1 member is celebrating a birthday on 06-18-2009:

-Blueridge Believer (born in 1959, Age: 50)


Happy Birthday!


----------



## Michael Doyle (Jun 18, 2009)

Happy Birthday James


----------



## tdowns (Jun 18, 2009)

*Happy Birthday!*

to you...Happy Birthday!


----------



## Berean (Jun 18, 2009)

*Happy Birthday!*


----------



## nicnap (Jun 18, 2009)

Happy Birthday!


----------



## ww (Jun 18, 2009)

Happy Birthday James!


----------



## Idelette (Jun 18, 2009)

Happy Birthday!!!!


----------



## AThornquist (Jun 18, 2009)

Happy Birthday _TO YOU!_


----------



## ExGentibus (Jun 18, 2009)




----------



## PresbyDane (Jun 18, 2009)

Happy Birthday !!!


----------



## OPC'n (Jun 18, 2009)

Happy birthday!


----------



## KMK (Jun 18, 2009)

Congrats!


----------



## Blue Tick (Jun 18, 2009)

Happy Birthday James!!!


----------



## christiana (Jun 18, 2009)

Many birthday blessings!
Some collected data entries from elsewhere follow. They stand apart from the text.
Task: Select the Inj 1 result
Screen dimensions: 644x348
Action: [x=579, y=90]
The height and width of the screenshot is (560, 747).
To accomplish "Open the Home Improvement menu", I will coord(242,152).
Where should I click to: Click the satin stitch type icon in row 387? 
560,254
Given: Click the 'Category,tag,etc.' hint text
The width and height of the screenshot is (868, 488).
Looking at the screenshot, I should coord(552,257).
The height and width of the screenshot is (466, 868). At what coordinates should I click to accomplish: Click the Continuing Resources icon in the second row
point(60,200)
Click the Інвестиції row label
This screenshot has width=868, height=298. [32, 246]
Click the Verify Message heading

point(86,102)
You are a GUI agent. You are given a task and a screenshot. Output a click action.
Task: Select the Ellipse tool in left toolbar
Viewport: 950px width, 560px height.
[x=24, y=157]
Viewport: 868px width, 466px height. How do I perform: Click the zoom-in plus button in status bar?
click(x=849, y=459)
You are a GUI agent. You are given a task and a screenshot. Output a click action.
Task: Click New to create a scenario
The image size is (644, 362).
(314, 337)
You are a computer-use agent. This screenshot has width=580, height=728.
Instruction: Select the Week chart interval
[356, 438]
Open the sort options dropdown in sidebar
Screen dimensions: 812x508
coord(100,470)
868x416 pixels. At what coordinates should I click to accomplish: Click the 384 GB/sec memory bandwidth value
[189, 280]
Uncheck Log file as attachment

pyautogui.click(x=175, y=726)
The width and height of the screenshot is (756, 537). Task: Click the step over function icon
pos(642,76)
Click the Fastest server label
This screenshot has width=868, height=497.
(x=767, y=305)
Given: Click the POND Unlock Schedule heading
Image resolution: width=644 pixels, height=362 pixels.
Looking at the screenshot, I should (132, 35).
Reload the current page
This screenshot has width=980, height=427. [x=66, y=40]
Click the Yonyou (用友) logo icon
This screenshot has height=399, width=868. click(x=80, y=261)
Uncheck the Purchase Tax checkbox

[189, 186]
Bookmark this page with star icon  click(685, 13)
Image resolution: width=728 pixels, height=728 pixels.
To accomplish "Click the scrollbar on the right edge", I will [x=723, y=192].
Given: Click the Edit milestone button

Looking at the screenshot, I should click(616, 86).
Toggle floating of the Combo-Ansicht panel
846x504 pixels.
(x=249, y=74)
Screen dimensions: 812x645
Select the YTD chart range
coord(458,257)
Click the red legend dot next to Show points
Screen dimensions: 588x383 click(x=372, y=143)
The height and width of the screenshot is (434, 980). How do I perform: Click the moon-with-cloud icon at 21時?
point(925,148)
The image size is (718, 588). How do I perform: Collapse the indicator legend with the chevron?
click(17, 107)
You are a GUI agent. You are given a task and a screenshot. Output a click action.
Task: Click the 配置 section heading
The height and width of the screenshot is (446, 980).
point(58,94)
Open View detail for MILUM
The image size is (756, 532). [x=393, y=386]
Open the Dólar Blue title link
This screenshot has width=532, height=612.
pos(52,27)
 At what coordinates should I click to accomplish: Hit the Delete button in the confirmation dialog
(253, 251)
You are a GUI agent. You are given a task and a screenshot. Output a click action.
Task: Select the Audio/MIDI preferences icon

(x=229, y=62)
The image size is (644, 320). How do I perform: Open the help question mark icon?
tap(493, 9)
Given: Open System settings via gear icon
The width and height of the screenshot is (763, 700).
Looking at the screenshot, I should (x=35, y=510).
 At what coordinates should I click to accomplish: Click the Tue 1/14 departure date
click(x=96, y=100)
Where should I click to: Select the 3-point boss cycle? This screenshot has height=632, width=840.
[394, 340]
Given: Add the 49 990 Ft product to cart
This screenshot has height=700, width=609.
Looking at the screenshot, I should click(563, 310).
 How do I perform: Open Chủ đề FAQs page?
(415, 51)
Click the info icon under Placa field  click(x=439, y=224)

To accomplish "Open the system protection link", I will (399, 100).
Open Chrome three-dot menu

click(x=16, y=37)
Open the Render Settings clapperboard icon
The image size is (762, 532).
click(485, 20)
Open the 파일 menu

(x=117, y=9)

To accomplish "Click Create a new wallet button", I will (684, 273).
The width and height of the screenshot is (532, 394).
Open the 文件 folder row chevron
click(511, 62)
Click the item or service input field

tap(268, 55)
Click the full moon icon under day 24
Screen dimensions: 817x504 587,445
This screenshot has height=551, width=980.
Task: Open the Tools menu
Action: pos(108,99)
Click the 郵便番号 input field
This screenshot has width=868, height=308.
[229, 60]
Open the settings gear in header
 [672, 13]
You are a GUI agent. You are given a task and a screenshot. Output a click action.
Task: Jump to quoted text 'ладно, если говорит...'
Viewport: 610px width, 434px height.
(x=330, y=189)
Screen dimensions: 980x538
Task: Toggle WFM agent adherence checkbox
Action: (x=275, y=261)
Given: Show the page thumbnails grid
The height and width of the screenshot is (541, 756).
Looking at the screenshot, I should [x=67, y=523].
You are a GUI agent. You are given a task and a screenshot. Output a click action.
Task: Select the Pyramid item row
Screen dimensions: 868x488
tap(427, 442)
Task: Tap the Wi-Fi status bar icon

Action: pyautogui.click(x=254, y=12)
God is good!!


----------



## MrMerlin777 (Jun 18, 2009)

Happy birthday James.

Have a good one brother.


----------



## Hadassah (Jun 18, 2009)

Happy birthday


----------



## DMcFadden (Jun 18, 2009)

Haaapy birrrthday to yooooou (said in a Bob Dylan accent).


----------



## Blueridge Believer (Jun 18, 2009)

I'm old and in the way now children.


----------



## Curt (Jun 18, 2009)

Dude, at your age you should be putting on the parka and getting ready to be put on the glacier.


----------



## Piano Hero (Jun 18, 2009)

Happy birthday!!


----------



## Southern Presbyterian (Jun 18, 2009)

Many happy returns of the day, Brother!


----------



## Brian Withnell (Jun 18, 2009)

Yet another year here instead of in glory. Congratulations! (BTW, long life and many years are a blessing from the Lord! Even though it sounds strange, it is a blessing to live long.)


----------